After a 20 minute shuttle ride I was in another airport.  I had trouble in that airport too, but eventually I got to my departure gate about 25 minutes before the plane was supposed to depart. I quickly went in the line to board and when I got to the front, the lady coldly said, “No, we didn’t call you. It’s not your turn. Sid down.” She was very smug, and I think she rather enjoyed putting me in my place. When the next group was called up, I got up again. When I got to the front, the lady said “We’re letting the C-D’s up right now,” she grabbed my ticket out of my hand, gave it a look, then handed it back to me and said, “your not a C or a D. Sit down please.” She rolled her eyes at her co-workers and when I sat down they all had their laughs. ‘How rude,’ I thought. I searched my ticket to try and find out what letter I was. I read every word on the ticket but I couldn’t find it. Perhaps it was an invisible letter that only rude airpot workers could read. I was no Rosa Parks, I just made the decision to sit down and wait until every last person had boarded so I would be the very last in line.

When I gave the airport attendants my ticket and proceeded to board, someone held their hand out in front of me and said, “Wait”.  I thought to myself, ‘Oh lord, what now’. They asked me why I was going to Colombia. I told them I was going to go to school to learn to teach English. They asked me who I was staying with. I said a lady I found on AirBnB…and yes that was really fun to try and translate with my sub-par Spanish skills. They asked me for her address and phone number. And of course, with the luck I was having, my phone was no longer working at this point and thus I had no proof of anything. After 3 minutes of interrogation I started to worry and I asked, “Is there a problem, am I going to be able to get on the plane? I paid a lot of money for this course and I don’t want to miss my flight!” They could probably see the panic on my face and they said, “Usually people have a ticket back home, not a one way flight.” It was like there was a jury and I was on trial.

Finally, one of the workers let me through and I walked on livid (after holding up the whole plane). I sat down and I didn’t want to talk to anyone; I’d just been through hell. Then I heard on the intercom that the plane was going to be held up for some reason. I got really nervous thinking that someone would come to my seat and escort me off, but it wasn’t me after all. Two hours later the plain took off and later on the next day, I was in Colombia.

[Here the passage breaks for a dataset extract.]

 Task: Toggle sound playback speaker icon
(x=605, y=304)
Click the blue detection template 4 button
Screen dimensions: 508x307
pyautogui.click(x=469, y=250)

I was happy to be here. I was happy to be in a place that looked different then where I was from even though getting their wasn’t easy.

Politically Correct

Today I graduated the CELTA program. Wow, what an accomplishment. It was funny having these professional trainers all throughout the program and then after you invite them out for drinks you really get to see their wild side. I believe the highlight of the night and possibly the entire CELTA program overall, was when my tutor ripped off her tights and said, “I’m free” when she got really hot after dancing in the living room. She was so personable and really knew how to have a good time, yet still keep it pretty classy. The male tutor danced with all the woman in the program and kissed me twice, albeit in friendly places, it was kind of unexpected. Maybe it’s a British thing? Maybe it’s a him thing? On third thought, it was probably the alcohol.

First blog post

Im my country I was a bit of an introvert. I had a few friends, but nothing major. I was working as a waitress sitting on my business marketing degree. So I decided 2017 would be the year to finally make something of myself. I figured I wouldn’t be in my 20’s forever. While I don’t have a husband or children, what better time to travel and learn Spanish by full immersion. So January 8th, I got on a plane and now here I am in Colombia taking the CELTA at IH bogota, Colombia.